Similar to Olivia, Sean carries into adulthood misgivings about the way his domineering, emotionally distant father treated him as a young boy. It leaves him feeling anxious about his worth to his father and in relationships in general. Now a father himself, Sean unconsciously regards his children as friends as an attempt to counterbalance the purely top-down relationship he had had with his father. Unfortunately, the result is weak boundaries between Sean and his 4- and 6-year-old girls, who appear to comfortably walk all over him but who secretly feel an abiding anxiety about their inappropriate power.

In both Olivia and Sean’s lives, the child-parent dynamic, in some painful ways, echoes from one generation to the next even though the parents resolved to end the cycle. The repetition compulsion tends to not work itself out without intervention. When the mistreated child becomes an adult and parent, he is usually unable to gain a sense of mastery over or a resolution of early painful experiences and so continues to enact them with his children, among others.

 

Loosening the Shackles of Repetition

The goal to be better than your parents is not necessarily a bad one. The idea that each generation will be a little better, have a little more opportunity, and suffer a little less than the previous one can give people hope and meaning in the sacrifices they make for their children. With Olivia and Sean, however, they had not emotionally processed or understood their past well enough to avoid repeating it, thus contradicting many of their noble efforts. Just wanting to be better leaves out the good stuff from the past, present, and future.

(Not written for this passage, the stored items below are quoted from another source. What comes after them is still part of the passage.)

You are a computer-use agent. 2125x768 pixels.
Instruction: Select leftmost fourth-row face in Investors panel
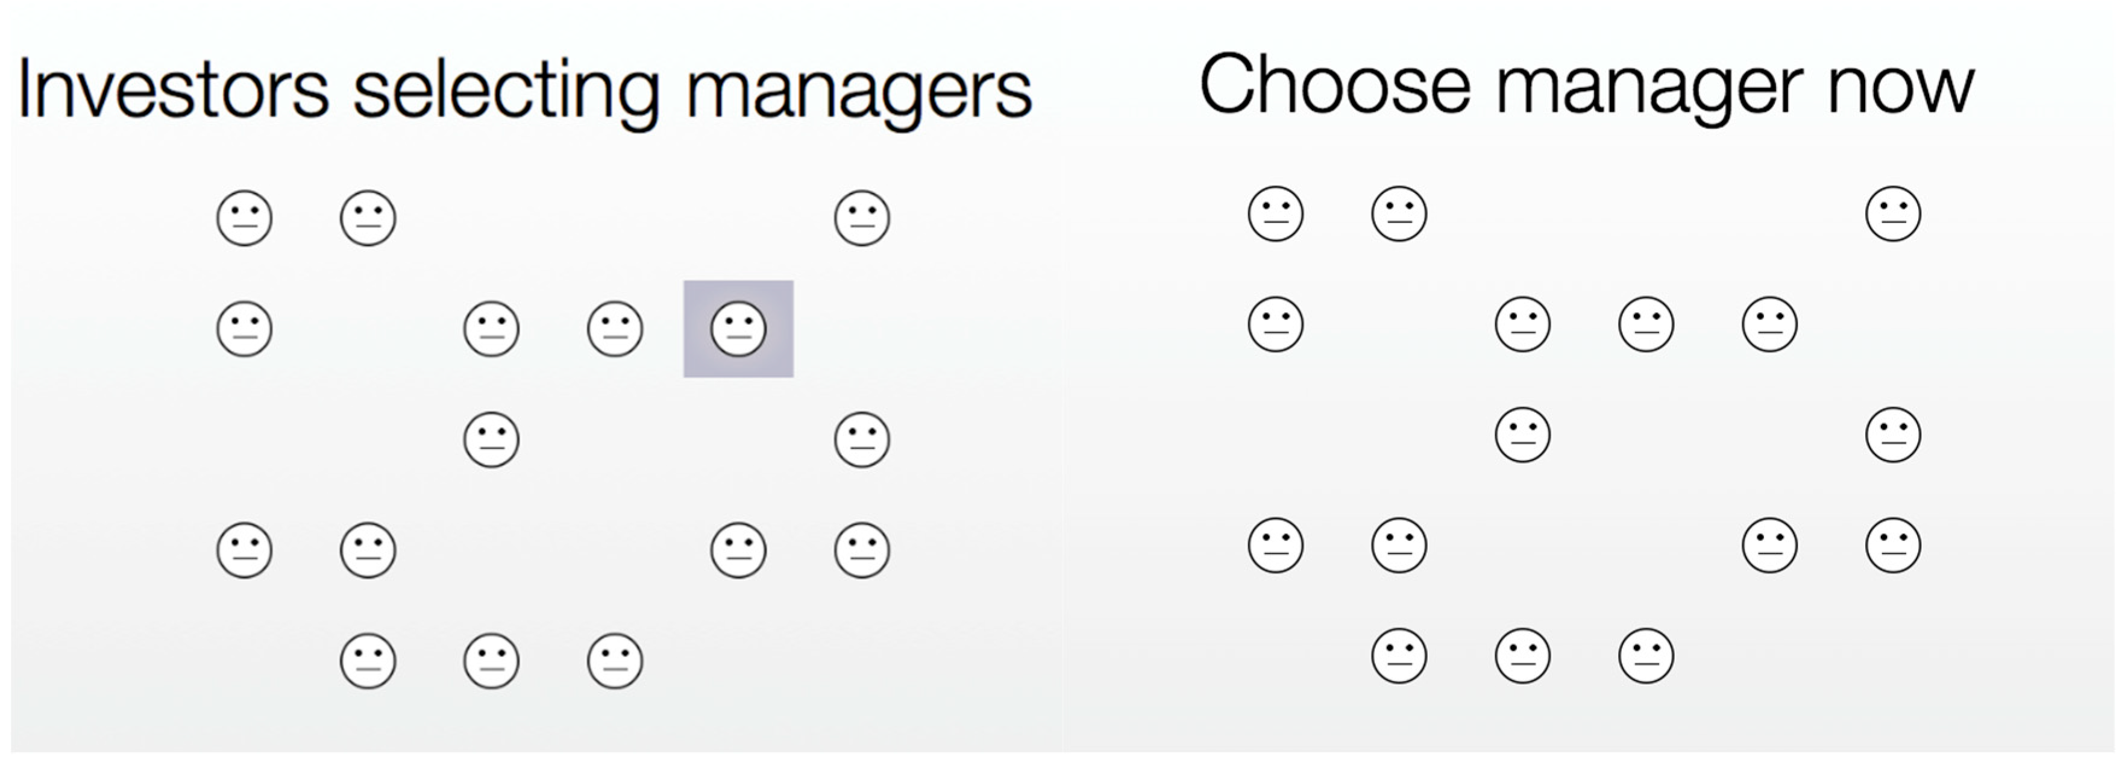click(244, 550)
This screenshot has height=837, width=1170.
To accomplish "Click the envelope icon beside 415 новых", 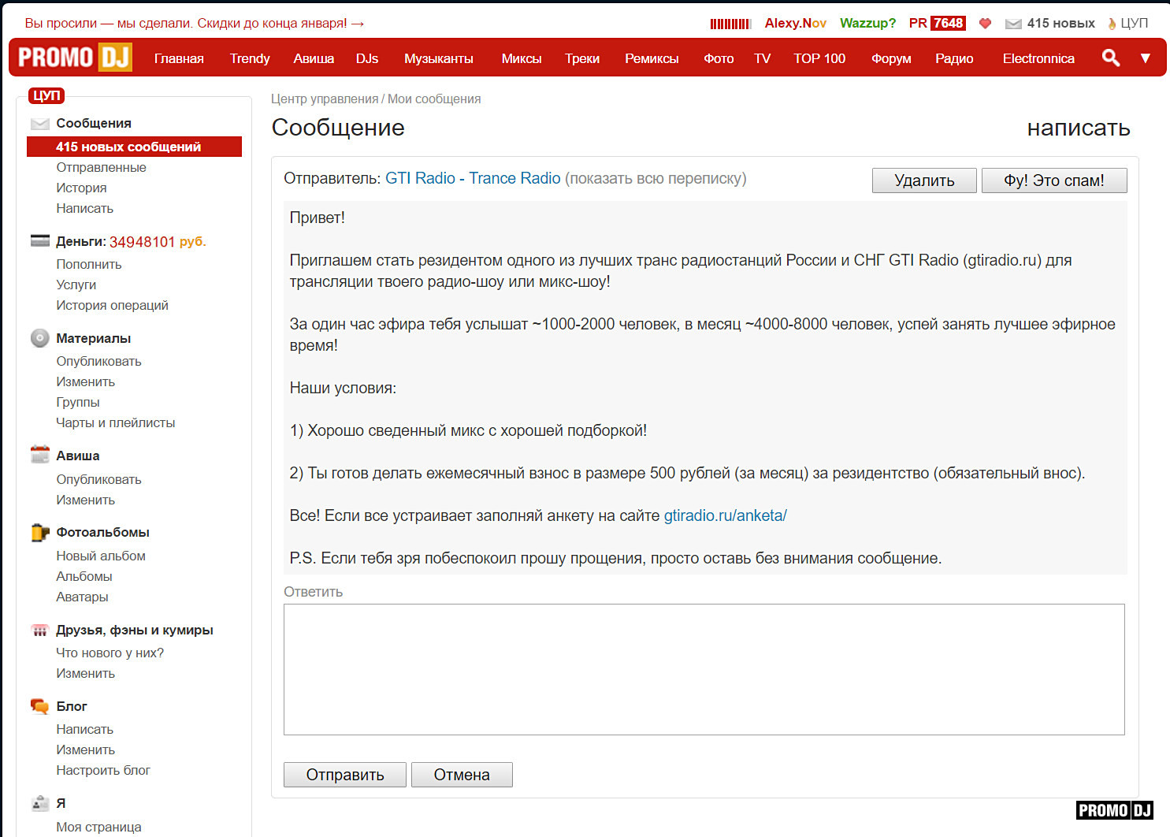I will pos(1012,24).
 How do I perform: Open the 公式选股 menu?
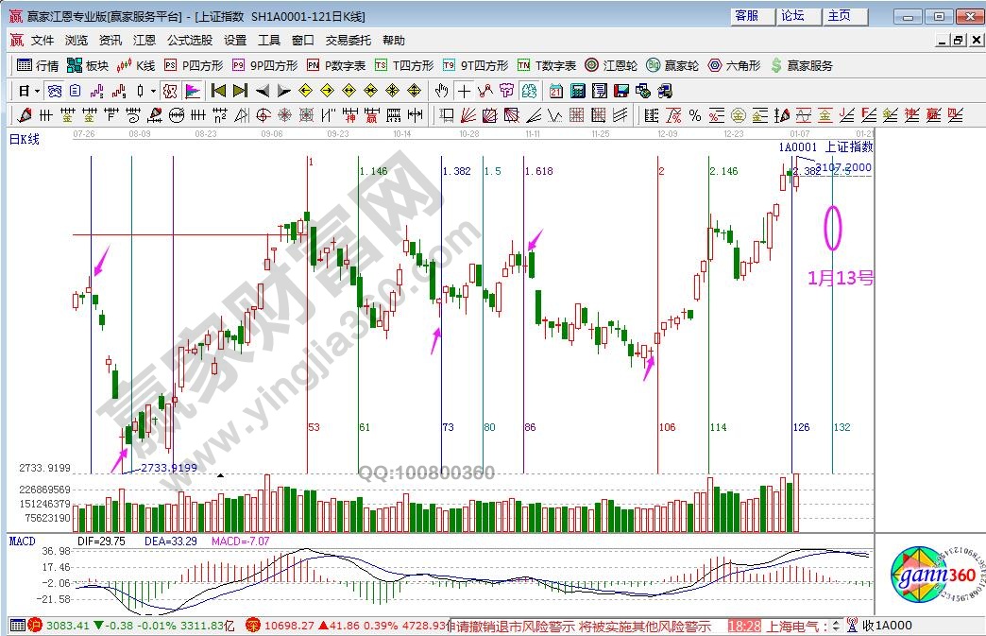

"...Take what was good, leave the rest, and keep learning."

A more integrative approach would include desiring to be better, building on the sometimes forgotten positive memories of one’s childhood, and searching out parental wisdom from worthy others. We could reduce the aphorism even further:  Take what was good, leave the rest, and keep learning. Simple but by no means easy.

Here are some examples of things that shape the integrative view and act as kryptonite for the repetition compulsion:

  • Trusting romantic partnerships
  • Consistent family support
  • Secure friendships
  • Psychotherapy
  • Parenting education (books, videos, classes, coaching, etc.)

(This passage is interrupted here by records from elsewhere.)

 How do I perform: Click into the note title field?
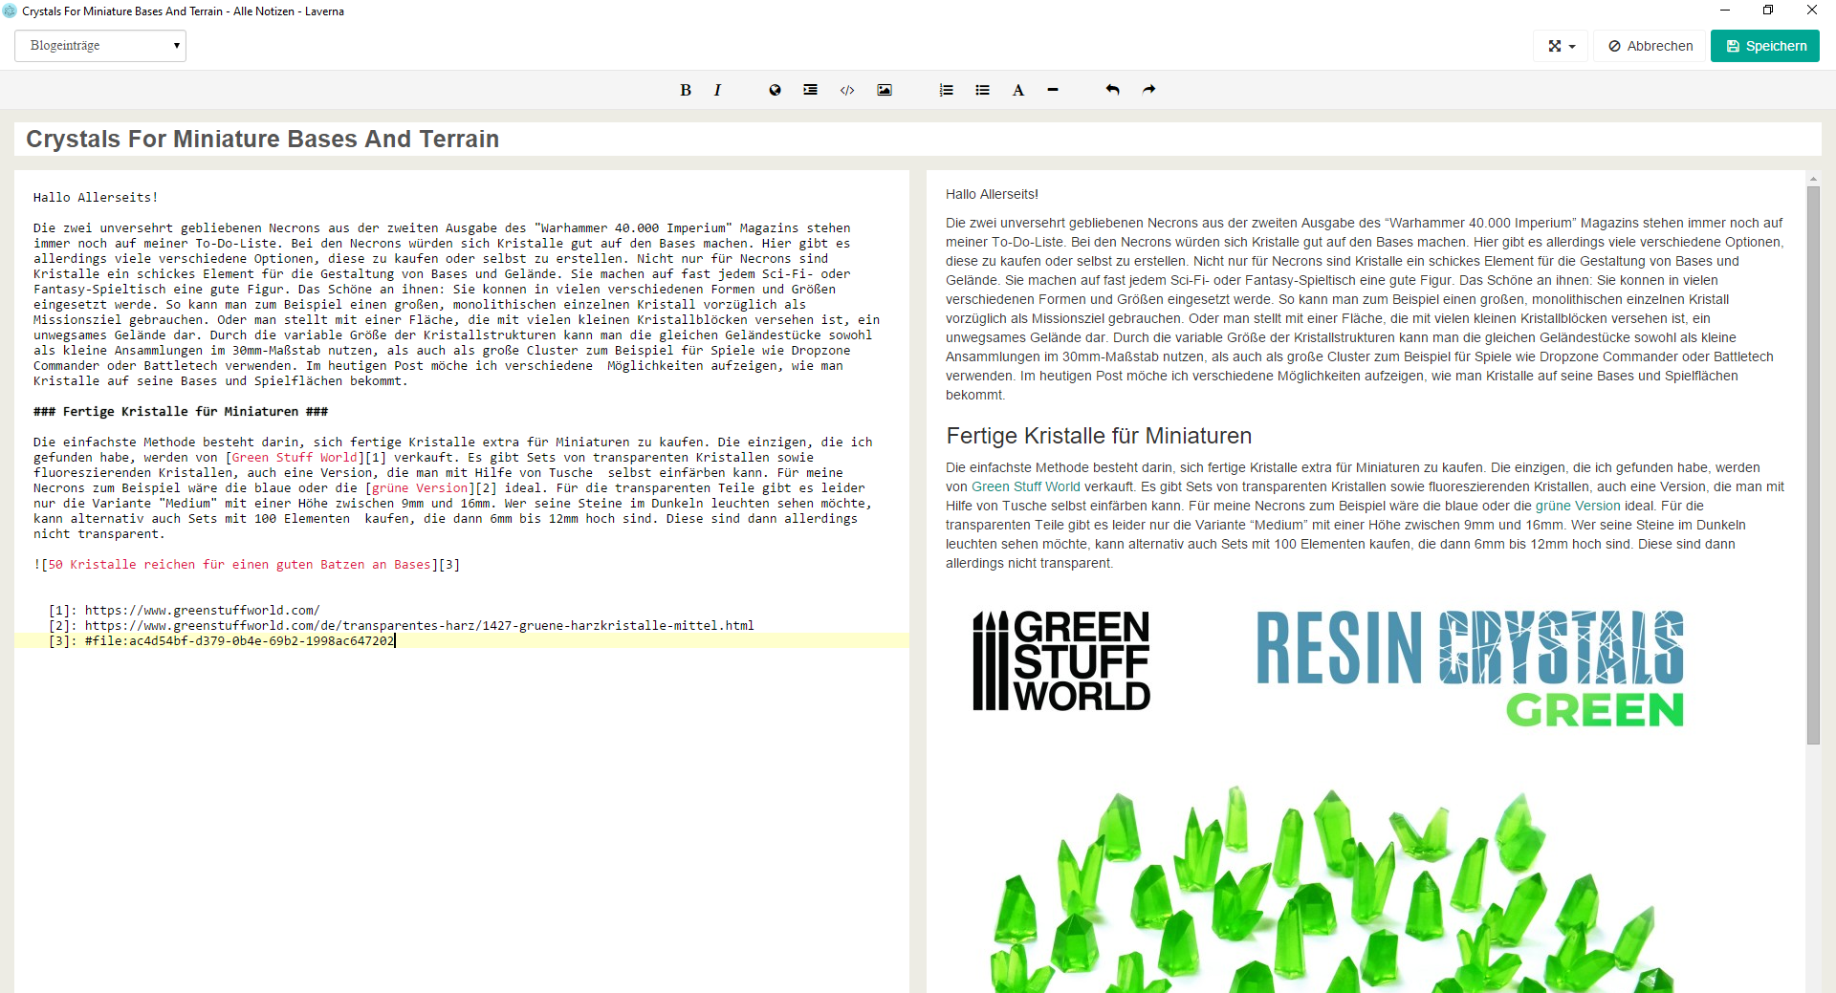918,139
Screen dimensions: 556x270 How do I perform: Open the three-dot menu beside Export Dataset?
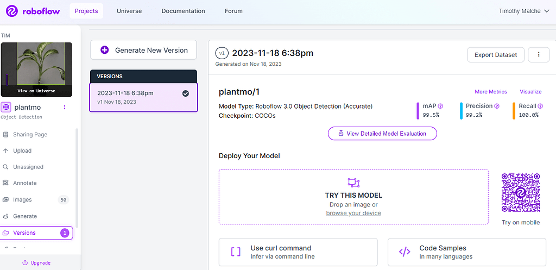pos(539,54)
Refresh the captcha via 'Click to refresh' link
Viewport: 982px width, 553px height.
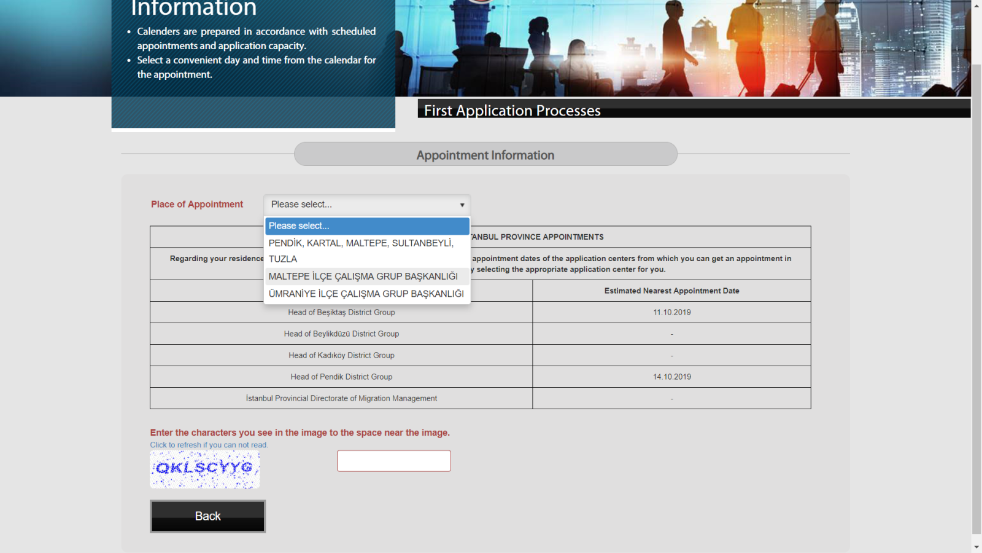(209, 445)
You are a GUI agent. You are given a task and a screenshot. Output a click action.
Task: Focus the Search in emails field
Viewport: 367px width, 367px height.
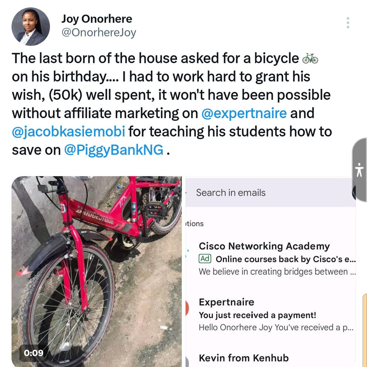pos(231,193)
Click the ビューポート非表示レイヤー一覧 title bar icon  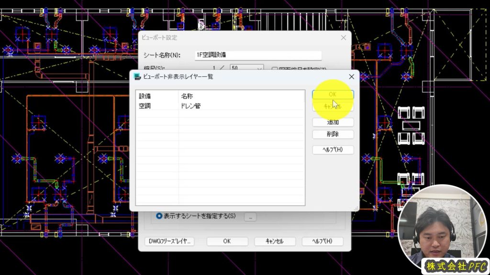[x=138, y=76]
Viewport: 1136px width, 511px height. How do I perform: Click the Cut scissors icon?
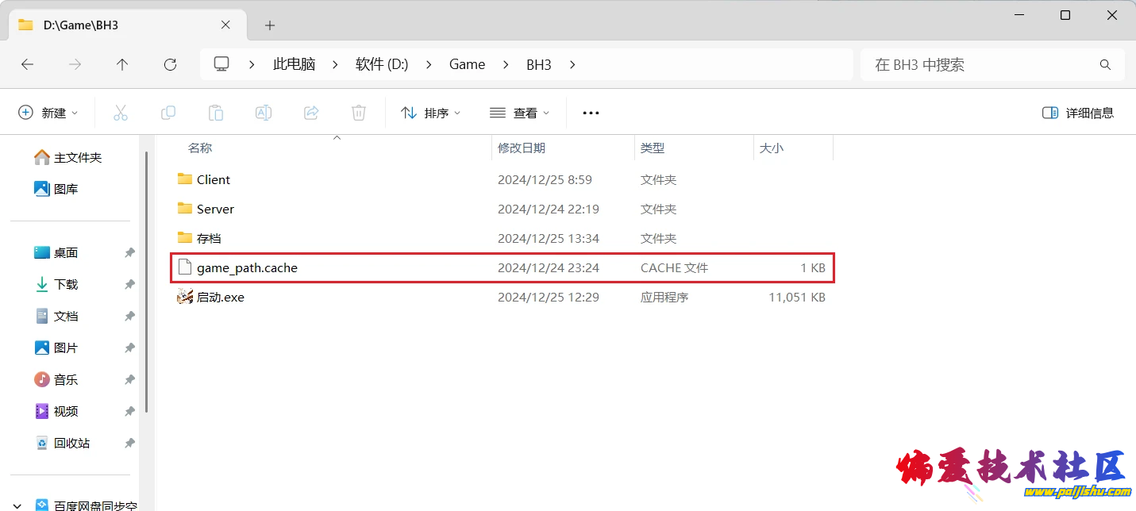[121, 113]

Being a psychologist, I would be remiss if I didn’t crown psychotherapy as the heavyweight champ of the list. Though it’s probably an oversimplification to say so, a good, intensive therapy can be the key that unlocks intergenerational patterns of suffering. Of course, I would be arrogant to minimize the importance of the other experiences on the list. I’ve seen men who never played with their fathers have great facility in doing so with their own children, and I’ve seen women whose mothers were cold and rejecting be warm and sensitive with their own little ones. These parents had been able to form strong, mutually nurturing relationships with others and learned to look forward.